The solution of a mathematical problem is correct only in 2.4% of cases against 97.6%, which were back in March
It seems that the fear that ChatGPT will “take over the world and put all people out of work” can be considered irrelevant at least temporarily. A recent study showed that as of June 2023, the GPT-4 language model underlying the chatbot has become much “sillier” than the same model, but in March 2023. At the same time, the GPT-3.5 language model, on the contrary, has become better in most tasks, although it also has problems.
Researchers at Stanford University asked the chatbot various questions and evaluated the correctness of the answers. Moreover, it was not about some abstract things, but about quite concrete ones. For example, the AI had to answer whether the number 17,077 is prime. In order to better understand the process of “thinking” AI, and at the same time improve the result, the chatbot was asked to describe their calculations step by step. Usually in this mode, the AI is more likely to answer correctly.
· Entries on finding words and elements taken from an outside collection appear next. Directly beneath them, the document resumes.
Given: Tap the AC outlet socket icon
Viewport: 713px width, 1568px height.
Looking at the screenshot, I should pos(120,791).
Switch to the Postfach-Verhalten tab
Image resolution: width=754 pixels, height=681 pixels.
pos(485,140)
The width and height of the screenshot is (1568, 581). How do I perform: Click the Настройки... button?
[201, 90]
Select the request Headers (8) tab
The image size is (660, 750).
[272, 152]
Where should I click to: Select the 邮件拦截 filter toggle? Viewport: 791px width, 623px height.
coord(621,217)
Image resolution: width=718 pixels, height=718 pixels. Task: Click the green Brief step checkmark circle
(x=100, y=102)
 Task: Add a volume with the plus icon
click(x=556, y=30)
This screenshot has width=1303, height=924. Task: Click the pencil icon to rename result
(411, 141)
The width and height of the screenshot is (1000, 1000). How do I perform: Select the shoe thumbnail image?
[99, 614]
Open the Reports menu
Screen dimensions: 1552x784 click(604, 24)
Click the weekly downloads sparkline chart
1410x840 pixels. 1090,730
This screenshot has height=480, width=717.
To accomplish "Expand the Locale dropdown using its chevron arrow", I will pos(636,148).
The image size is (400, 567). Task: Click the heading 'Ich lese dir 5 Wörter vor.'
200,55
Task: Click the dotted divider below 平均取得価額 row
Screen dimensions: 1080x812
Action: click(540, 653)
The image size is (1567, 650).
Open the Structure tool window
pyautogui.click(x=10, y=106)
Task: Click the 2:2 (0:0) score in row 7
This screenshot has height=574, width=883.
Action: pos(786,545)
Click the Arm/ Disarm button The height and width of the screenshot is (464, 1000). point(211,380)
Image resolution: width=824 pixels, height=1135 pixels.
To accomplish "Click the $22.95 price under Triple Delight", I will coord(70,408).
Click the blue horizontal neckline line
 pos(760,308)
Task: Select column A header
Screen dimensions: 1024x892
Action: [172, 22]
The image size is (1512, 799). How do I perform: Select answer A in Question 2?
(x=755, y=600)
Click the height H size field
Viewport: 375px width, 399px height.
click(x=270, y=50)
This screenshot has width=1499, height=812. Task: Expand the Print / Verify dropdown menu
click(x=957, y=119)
ChatGPT abruptly “stupid”. After a recent update
However, this did not help. If back in March the GPT-4 model gave the correct answer in 97.6% of cases, then in June the figure dropped … to 2.4%! That is, almost never the chatbot could not correctly answer the question. In the case of GPT-3.5, the indicator, on the contrary, increased from 7.4% to 86.8%.
Code generation has also deteriorated. The scientists created a data set with 50 simple tasks from LeetCode and measured how many GPT-4 responses were completed without any changes. The March version successfully fixed 52% of issues, but this dropped to 10% with the June model.
By the way, users have also complained about the decrease in the “mental abilities” of ChatGPT in recent weeks. At the same time, it is not yet clear why this happened and whether OpenAI will do something.